Adventure Experience: Finnish Lapland
Lapland, the wild sub-arctic wilderness of Finland, is where pristine nature meets the human spirit of adventure. Unending miles of snow-blanketed landscapes under the midnight sun and the magical aura of the Northern Lights are a perpetual draw in winter. In the summertime, clear skies look down upon green pine forests as far as the eye can see, broken up by shimmering lakes of the bluest blue. In this colorful and mosaic of land, water and sky, real adventure beckons – a return to the raw thrill of Man versus Wild.
The hardy Sami people who are the land’s indigenous inhabitants have perfected the art of living in harsh conditions. Learn from them how to survive freezing -20 degree chill and icy windstorms by building an igloo. Live off the land (and the water) by ice fishing, just like they have done for centuries. Snowmobiling can be an adventure on its own and Lapland definitely has the terrain for it. However, the real thrill is to get around how it has been done before we learned to pollute wantonly – by dog sled. Teams of powerful, energetic – but just as amiable – huskies will enthusiastically tear up the snow and ice for a safari experience like no other. Careful with the cornering, though; it is not as easy as it looks.

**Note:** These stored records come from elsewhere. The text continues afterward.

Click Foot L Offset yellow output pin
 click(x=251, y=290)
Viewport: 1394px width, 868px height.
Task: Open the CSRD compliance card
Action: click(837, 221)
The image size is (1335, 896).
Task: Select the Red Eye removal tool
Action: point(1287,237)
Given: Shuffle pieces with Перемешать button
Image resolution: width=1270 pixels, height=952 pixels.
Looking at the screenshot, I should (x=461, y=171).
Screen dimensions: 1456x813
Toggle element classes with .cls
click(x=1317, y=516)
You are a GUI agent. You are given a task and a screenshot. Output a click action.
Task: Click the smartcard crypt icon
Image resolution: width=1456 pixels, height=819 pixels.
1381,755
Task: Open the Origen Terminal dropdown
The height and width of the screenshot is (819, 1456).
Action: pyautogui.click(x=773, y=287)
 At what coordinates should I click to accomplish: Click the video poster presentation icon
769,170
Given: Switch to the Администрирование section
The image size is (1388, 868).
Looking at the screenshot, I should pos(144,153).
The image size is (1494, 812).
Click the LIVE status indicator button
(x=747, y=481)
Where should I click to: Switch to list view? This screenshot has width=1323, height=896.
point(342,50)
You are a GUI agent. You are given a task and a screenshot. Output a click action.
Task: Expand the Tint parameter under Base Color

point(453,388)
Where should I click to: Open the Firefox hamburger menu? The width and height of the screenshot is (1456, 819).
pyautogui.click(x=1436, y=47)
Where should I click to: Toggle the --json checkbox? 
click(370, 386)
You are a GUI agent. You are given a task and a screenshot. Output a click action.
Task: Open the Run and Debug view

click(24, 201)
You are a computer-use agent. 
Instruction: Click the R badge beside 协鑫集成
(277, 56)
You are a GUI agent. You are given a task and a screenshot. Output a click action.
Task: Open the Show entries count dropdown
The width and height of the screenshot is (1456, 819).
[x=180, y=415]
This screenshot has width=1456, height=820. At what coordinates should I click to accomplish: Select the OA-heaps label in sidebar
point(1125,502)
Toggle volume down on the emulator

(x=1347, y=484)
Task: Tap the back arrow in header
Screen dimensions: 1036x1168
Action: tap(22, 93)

If you want to human-power your treks across Lapland, there are few better places in the world to train and put into practice your cross-country skiing skills. If you would rather try something slower but much more unique, the endless miles of undulating snow and frozen lakes also offer the ideal environment for snowshoeing.
Make your adventure airborne with a glider ride – the spectacular views from the sky are a cut ‘above’. In the winter, the gliders even take off from the surface of a frozen lake!
Finland is not all about ice and cold, though. The Finnish consider spending time in traditional saunas a national pastime and there are more than enough peppering Lapland for a chance to dip your toes in steaming water while snowflakes dress the world outside.As with most places unspoiled by pollution and modern development, Lapland boasts a wide variety of wildlife which lives as it has for thousands of years. Reindeer and elk are especially popular for the ‘Christmas Wonderland’ vibe they induce. Of course, they are also very shy and tracking them in the wilderness is an adventure all on its own.
For those seeking the thrill of the Aurora Borealis, the months of March, September and October give the best odds (but never a guarantee) of seeing the elusive phenomenon. The highlight of the seven months of winter from September to March is the Christmastime carnival that last weeks – it would be best to avoid Lapland during those peak times.